-- What you are asked to do --
Reproduce everything from the line containing "You are a GUI" down through the last of the lines below, leaving the pictures out.
## BEGIN
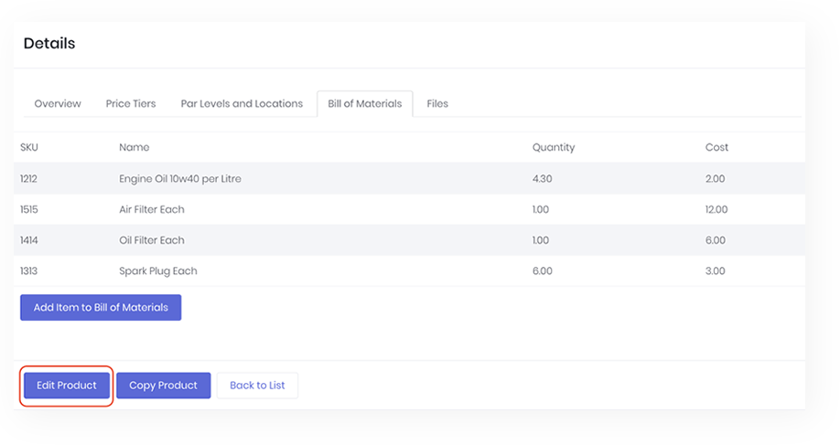840x445 pixels.
Task: Select the Air Filter Each item name
Action: [x=152, y=210]
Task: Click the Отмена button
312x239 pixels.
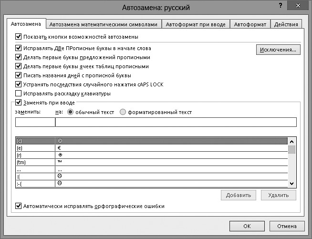Action: (287, 227)
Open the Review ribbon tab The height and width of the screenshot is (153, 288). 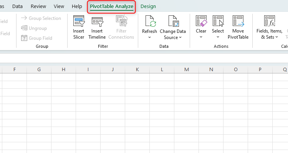click(x=38, y=7)
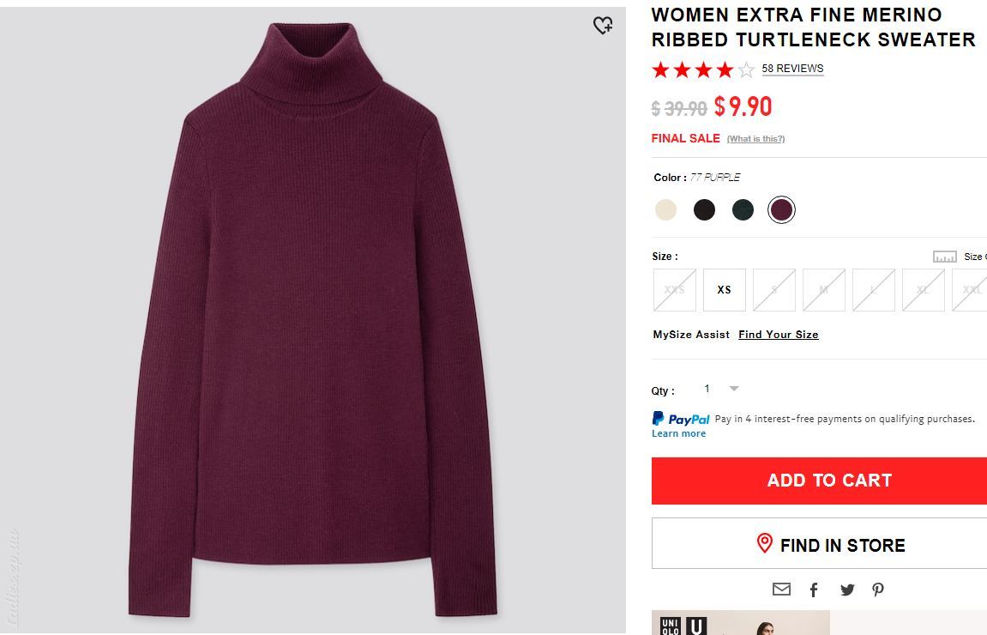Share product on Facebook icon
Screen dimensions: 987x635
tap(814, 590)
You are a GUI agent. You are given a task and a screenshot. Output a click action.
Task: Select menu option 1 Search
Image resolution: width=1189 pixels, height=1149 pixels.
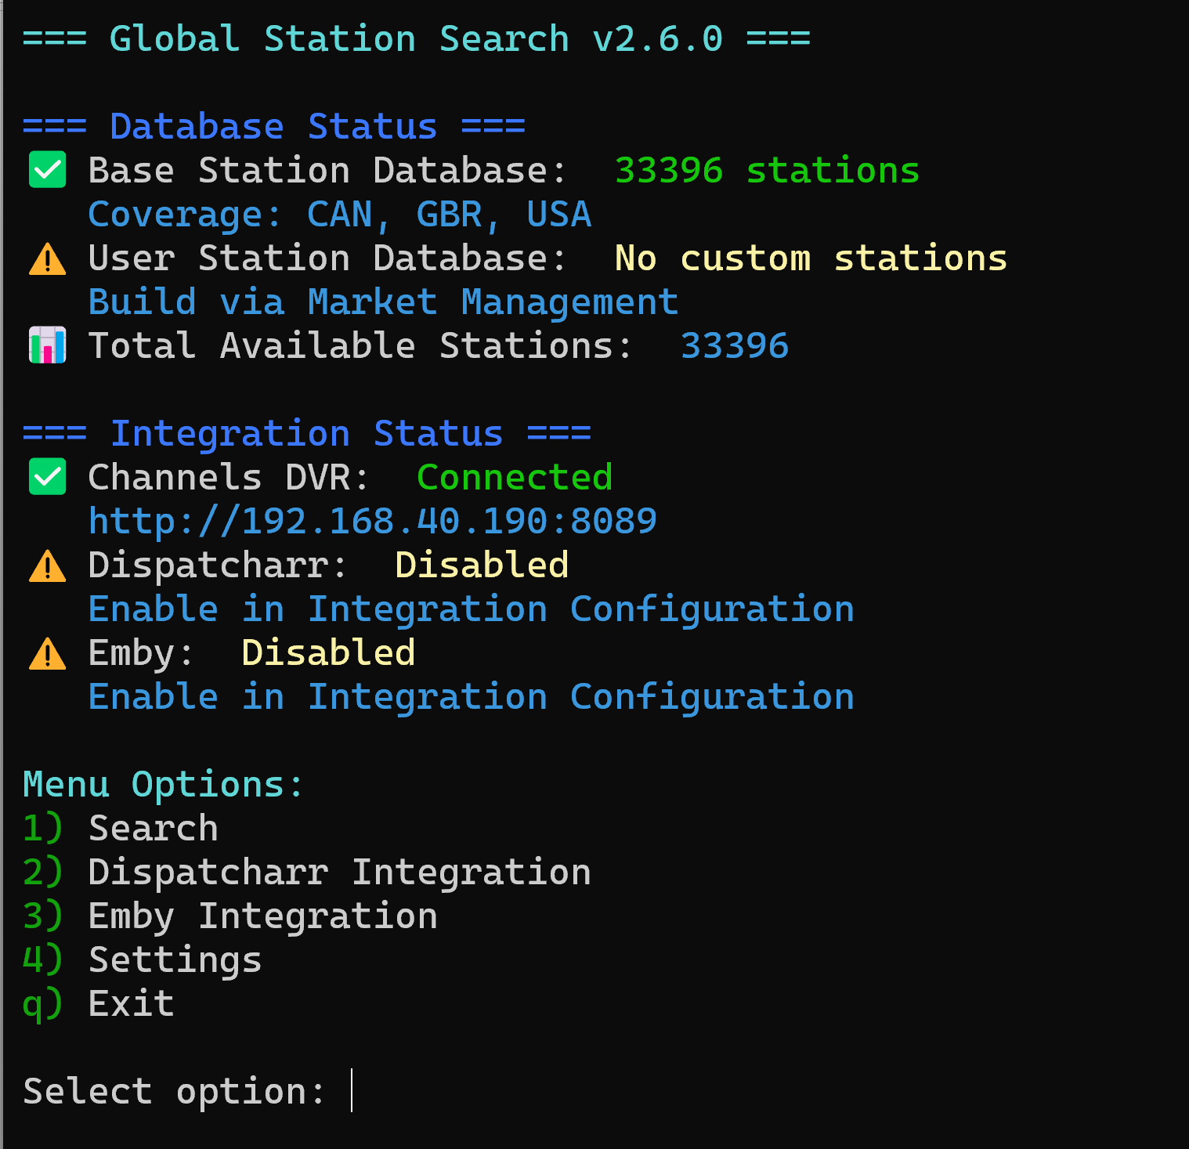pyautogui.click(x=153, y=829)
## END
-- Written reply --
You are a GUI agent. You are given a task and a screenshot. Output a click action.
Task: Select menu option 1 Search
Image resolution: width=1189 pixels, height=1149 pixels.
pyautogui.click(x=153, y=829)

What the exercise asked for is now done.